No new features. Just writing down what the proxy revealed. Why the address embedding approach worked. What each failure mode meant at the architecture level. What the specific failures were under each test condition.

I also added color output to the proxy stats, reorganized the folder structure — proxy_v1 for routing only, proxy_v2 for delay and loss — and prepared notes for the blog post.

There's a version of me that would skip this day. The problem was obvious, the solutions were obvious, just start building. But the problem wasn't quite as obvious as I thought. The difference between "network is unreliable" as an abstract fact and "here are the six specific things that break in my specific codebase when latency hits 100ms" is the difference between understanding something and knowing what to actually fix.

Writing forces you to be precise. You can't write a clear explanation of something you half-understand.

Thursday I spent reading. Glenn Fiedler's networking articles. Gabriel Gambetta's client-server game architecture series. Valve's Source engine documentation.

I'd read Gambetta before, back in Week 5. The concepts were interesting but vague.

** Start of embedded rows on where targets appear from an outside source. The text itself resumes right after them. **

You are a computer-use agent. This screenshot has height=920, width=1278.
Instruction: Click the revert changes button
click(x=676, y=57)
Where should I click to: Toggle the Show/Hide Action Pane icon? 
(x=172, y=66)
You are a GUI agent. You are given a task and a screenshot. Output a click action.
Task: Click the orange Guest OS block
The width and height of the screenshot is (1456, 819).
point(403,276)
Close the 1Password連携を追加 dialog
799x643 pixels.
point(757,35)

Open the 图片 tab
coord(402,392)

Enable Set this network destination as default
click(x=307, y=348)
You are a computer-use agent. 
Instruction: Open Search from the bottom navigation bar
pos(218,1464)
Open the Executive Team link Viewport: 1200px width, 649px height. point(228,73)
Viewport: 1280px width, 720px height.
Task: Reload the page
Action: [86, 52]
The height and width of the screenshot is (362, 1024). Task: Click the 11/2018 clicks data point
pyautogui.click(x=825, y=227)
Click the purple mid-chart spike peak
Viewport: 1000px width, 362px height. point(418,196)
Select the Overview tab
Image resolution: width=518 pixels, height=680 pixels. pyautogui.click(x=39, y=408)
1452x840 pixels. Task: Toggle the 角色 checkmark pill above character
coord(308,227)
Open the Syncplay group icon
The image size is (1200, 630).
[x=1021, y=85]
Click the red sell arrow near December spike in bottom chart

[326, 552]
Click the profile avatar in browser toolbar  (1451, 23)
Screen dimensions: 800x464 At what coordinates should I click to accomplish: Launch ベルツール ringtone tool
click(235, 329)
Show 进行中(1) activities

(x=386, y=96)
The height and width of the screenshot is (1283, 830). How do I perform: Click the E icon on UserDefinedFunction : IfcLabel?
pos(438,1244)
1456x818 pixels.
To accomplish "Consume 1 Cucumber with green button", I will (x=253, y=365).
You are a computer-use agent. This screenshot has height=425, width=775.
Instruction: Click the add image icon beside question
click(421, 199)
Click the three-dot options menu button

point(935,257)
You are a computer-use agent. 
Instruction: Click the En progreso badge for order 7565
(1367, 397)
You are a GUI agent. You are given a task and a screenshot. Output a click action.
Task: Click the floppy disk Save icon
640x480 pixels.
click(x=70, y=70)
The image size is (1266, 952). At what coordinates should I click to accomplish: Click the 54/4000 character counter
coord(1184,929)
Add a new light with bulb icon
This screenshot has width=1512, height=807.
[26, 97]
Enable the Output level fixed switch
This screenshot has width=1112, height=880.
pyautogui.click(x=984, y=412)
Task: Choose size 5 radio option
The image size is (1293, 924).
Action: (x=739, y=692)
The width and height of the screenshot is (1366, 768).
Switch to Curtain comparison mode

Client prediction. Server reconciliation. Lag compensation. I'd read the words without fully understanding the problems they were solving.

Reading them Thursday was different. I had a concrete failure in front of me. Every technique Gambetta described mapped to something specific I'd watched break on Tuesday.

The key insight: not everything needs to be reliable.

Position updates are fine as fire-and-forget UDP. If one drops, the next one arrives 33ms later with more accurate data. Retransmitting old positions would add latency for no benefit. But connection handshakes, treasure collection confirmations, player joins — these can't be lost. One dropped connection packet and the server never knows a client exists. That's a permanent failure with no recovery.

Selective reliability. Not everything needs an ACK. But some things absolutely must have one.

That distinction made the Week 8 architecture cleaner than I expected. Not rebuilding everything. Just adding a reliable delivery layer to a specific subset of messages and leaving position updates alone.

Early Start

Friday I started Week 8 before the week officially started.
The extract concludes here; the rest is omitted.